Dataset entries
____

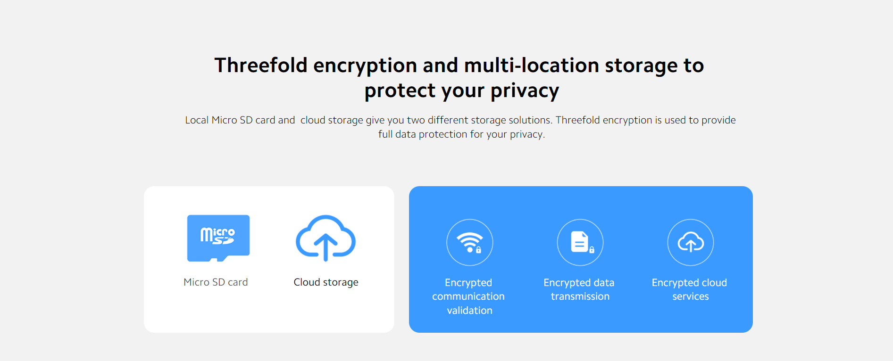Click 'Encrypted communication validation' text
The width and height of the screenshot is (893, 361).
(x=469, y=296)
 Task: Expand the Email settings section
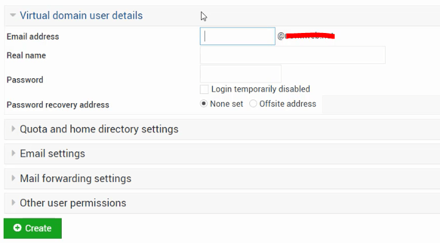(53, 154)
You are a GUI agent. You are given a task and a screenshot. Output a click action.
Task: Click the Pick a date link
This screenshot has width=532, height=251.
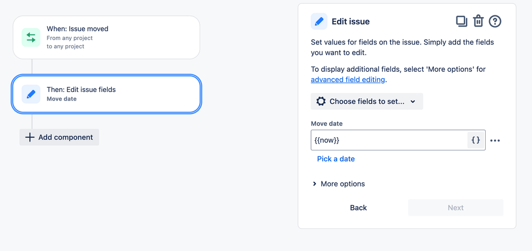click(x=335, y=159)
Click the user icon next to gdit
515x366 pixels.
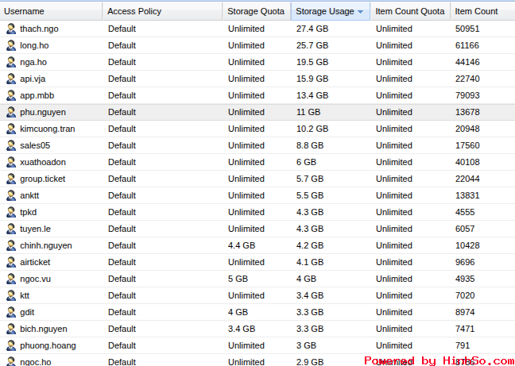(x=11, y=312)
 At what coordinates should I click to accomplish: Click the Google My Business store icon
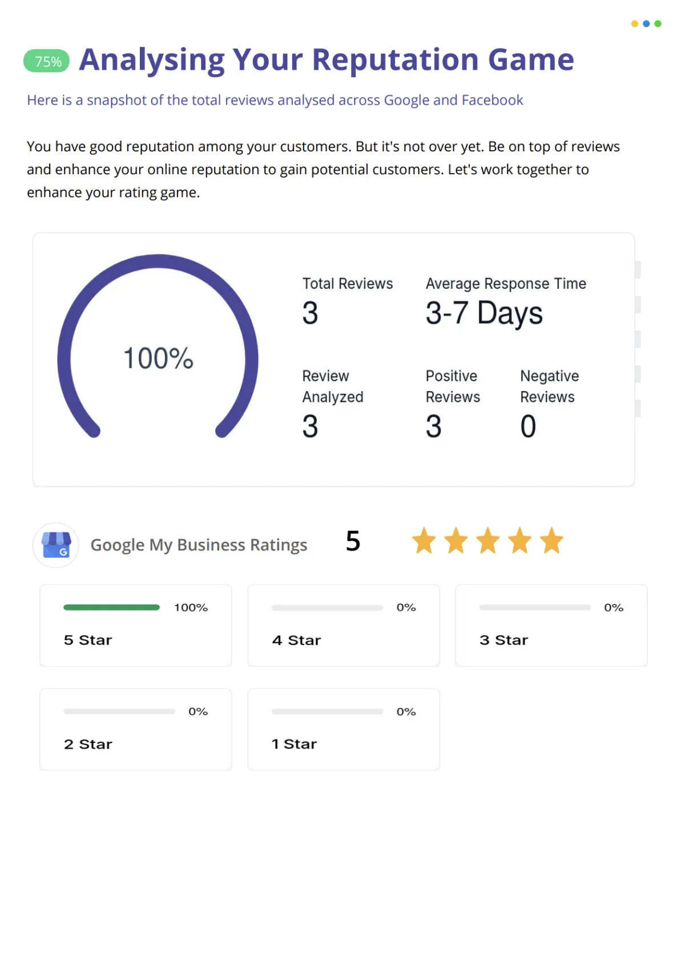coord(56,545)
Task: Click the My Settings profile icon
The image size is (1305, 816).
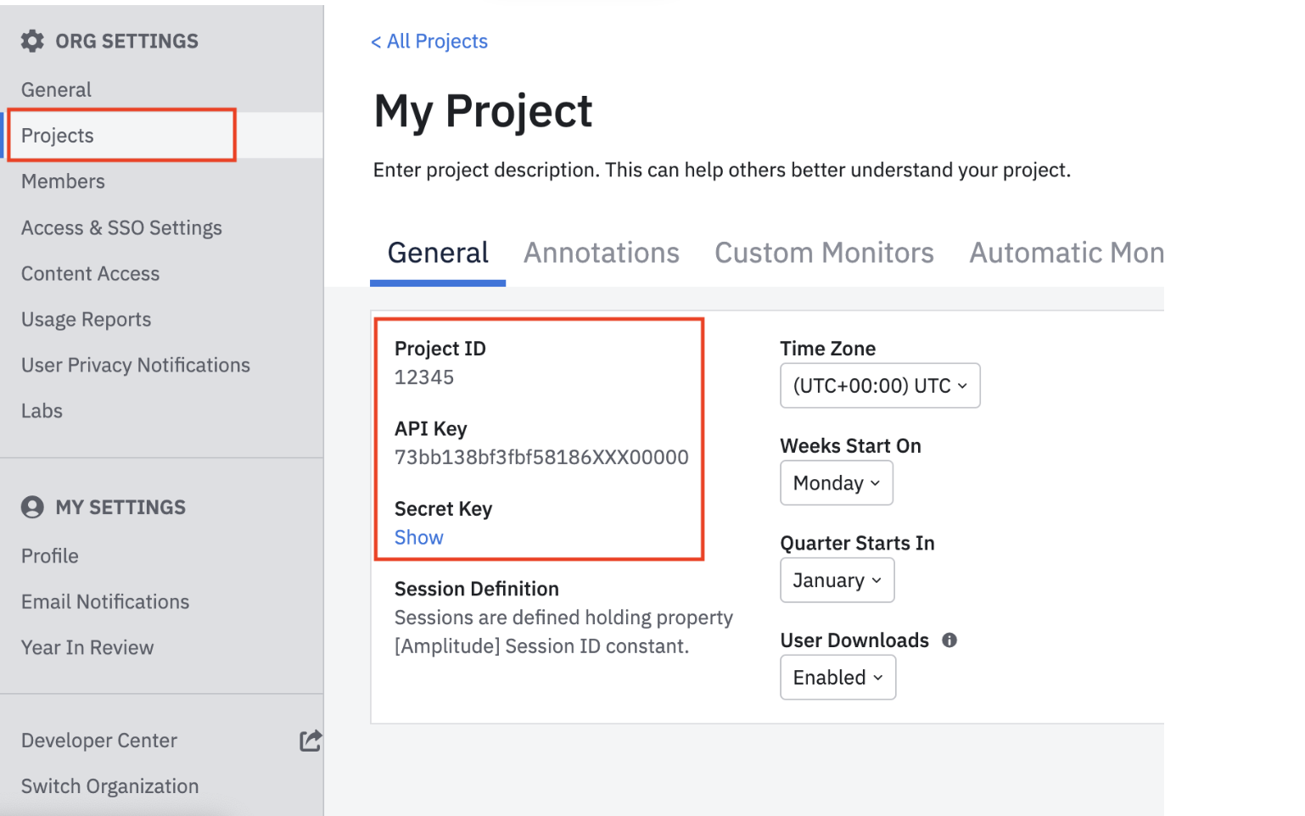Action: click(32, 507)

____

→ What you will do
Copy the lines above exactly, starting at the one with "Task: Expand the Email settings section" and ending at the one with "Click the user icon next to gdit", both included. Leave out any pictures and add nothing else.

→ Response area
 Task: Expand the Email settings section
(53, 154)
You are a GUI agent. You are given a task and a screenshot. Output a click action.
Task: Click the Pick a date link
This screenshot has width=532, height=251.
click(x=335, y=159)
Click the user icon next to gdit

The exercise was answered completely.